Interesting juxtapositions abound. In another gallery, Neil Welliver’s “Prospect Ice Flow” telegraphs the awesome natural beauty of winter on the Penobscot River in Maine. But it carries on a fascinating dialogue with Eric Aho’s “Ice Cut (Violet Kennebec),” a painting of the void created when humans cut a square out of a sheet of ice. This painting could allude to the human exploitation of natural resource (ice being one of Maine’s turn-of-the-century industries) as well as a popular winter pastime (ice fishing). Like Hodges’s painting, its ambiguity asks us to contemplate both.
Less potentially loaded is the pairing of Andrew Wyeth’s evocative “Her Room” of 1963 with Lois Dodd’s witty “The Painted Room,” actually a canvas depicting part of a mural she created around a window in the bedroom of her Cushing home. They are both interior views onto nature – Wyeth’s is of the ocean; Dodd’s of the woods – but rendered from completely different perspectives and aesthetic intentions. Wyeth’s is respectful and romantic, while Dodd’s isn’t exactly not these things, but she injects it with tongue firmly planted in cheek.

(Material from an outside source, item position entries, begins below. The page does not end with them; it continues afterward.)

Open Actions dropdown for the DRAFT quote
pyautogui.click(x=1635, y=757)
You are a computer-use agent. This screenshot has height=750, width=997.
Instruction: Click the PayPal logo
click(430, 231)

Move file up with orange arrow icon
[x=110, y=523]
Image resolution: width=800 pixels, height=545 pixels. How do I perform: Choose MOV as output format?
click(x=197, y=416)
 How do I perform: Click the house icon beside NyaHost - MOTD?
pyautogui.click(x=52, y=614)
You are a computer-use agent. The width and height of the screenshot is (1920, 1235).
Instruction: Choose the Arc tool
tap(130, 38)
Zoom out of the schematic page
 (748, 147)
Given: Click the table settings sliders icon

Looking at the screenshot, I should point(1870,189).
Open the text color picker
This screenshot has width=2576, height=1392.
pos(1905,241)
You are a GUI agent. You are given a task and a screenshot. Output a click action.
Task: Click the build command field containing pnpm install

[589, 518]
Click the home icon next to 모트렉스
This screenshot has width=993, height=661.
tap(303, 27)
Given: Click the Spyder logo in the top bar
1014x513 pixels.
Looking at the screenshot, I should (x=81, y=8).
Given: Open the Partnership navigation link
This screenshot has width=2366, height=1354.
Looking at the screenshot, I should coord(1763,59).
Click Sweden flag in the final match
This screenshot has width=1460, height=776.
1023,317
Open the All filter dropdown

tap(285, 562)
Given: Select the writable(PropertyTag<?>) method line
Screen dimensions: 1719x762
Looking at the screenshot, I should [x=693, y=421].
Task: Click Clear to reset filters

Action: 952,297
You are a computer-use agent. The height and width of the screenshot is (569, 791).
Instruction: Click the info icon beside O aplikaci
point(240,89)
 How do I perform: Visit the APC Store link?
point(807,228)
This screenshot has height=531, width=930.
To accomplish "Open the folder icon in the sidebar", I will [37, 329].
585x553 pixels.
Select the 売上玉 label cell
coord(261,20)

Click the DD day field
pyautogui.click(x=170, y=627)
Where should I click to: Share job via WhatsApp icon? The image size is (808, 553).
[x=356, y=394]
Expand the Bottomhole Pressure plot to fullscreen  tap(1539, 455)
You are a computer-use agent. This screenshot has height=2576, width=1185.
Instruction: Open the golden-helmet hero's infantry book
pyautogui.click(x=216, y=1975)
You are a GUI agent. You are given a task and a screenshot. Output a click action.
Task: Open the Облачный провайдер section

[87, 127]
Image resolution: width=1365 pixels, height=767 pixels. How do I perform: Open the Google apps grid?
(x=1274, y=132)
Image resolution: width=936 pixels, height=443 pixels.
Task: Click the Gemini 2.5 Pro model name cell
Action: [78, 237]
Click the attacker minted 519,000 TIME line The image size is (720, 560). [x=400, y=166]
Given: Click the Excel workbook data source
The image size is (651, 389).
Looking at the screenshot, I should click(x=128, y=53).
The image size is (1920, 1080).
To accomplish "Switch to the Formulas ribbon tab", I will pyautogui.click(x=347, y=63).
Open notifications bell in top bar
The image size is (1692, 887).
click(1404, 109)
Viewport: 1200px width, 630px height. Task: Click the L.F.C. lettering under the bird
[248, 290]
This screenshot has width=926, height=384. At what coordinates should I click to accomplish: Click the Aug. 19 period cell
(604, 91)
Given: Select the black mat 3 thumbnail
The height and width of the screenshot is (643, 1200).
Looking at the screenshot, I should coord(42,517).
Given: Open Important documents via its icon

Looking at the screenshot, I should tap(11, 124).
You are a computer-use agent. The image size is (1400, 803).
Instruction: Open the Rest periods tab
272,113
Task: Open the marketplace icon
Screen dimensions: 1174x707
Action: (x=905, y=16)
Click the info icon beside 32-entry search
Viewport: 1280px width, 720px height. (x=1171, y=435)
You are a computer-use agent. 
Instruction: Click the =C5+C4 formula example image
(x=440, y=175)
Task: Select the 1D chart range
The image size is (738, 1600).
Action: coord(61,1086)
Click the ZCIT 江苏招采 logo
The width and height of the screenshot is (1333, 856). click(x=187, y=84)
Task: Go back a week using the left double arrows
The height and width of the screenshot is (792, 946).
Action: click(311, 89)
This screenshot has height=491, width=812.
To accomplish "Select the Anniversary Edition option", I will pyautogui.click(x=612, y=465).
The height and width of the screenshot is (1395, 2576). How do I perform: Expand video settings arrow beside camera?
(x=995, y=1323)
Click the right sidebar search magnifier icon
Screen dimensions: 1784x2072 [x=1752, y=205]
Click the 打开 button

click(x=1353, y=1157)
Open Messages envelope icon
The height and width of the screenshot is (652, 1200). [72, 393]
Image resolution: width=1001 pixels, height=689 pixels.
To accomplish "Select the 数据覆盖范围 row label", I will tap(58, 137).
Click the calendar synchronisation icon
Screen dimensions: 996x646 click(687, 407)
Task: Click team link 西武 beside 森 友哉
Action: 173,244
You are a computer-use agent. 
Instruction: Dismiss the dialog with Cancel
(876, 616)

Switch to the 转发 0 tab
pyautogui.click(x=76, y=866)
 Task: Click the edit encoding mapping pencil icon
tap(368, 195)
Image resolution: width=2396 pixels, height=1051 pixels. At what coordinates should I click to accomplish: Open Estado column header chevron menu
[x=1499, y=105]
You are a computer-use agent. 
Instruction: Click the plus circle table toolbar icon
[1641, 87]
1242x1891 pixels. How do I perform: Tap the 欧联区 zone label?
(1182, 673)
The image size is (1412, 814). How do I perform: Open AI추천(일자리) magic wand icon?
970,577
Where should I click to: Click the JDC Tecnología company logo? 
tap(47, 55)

Galleries feel literally animated by videos like Brown’s “Wabanavia” and Erin Johnson’s consistently mesmerizing “Lake,” where she filmed fellow artists swimming in a lake during a Skowhegan residency (and in the process intimated “collective queer and desirous exchanges,” according to a former statement about the work).
But they are also animated by the wealth of media, both conventional and unconventional, which elicit perceptions of varied textures as well as contemplation of how innovatively artists have conveyed their messages. In the same gallery where Dodd’s and Wyeth’s works hang, for instance, is a particularly delicate clay sculpture by Kathy Butterly and Carly Grovinski’s “Canning the Sunset #5,” in which she meticulously layered colored sands into recycled canning jars to simulate Maine sunsets. So, in the same room we have conceptual work, craft-based work, hyper-realist and not-so-realist painting, photography (by Cig Harvey) and abstract painting (David Row, Tom Burkhardt).
In cases like this, individual elements lead to a collective and thoroughly absorbing whole. But in every case, even when a gallery is installed only with paintings, the diversity of voices – people of color, LGBTQ, white, traditional, deceased, modern, contemporary, and so on – is what comes across loud and strikingly, resonantly clear.
“New on View” labels next to some works helpfully indicate new acquisitions or long invisible ones unearthed from the Farnsworth’s extensive holdings. Come for these. Come for the familiar works you’ve enjoyed. But come, first and foremost, for the thrilling conversation the Farnsworth now offers regarding Maine’s place in American art.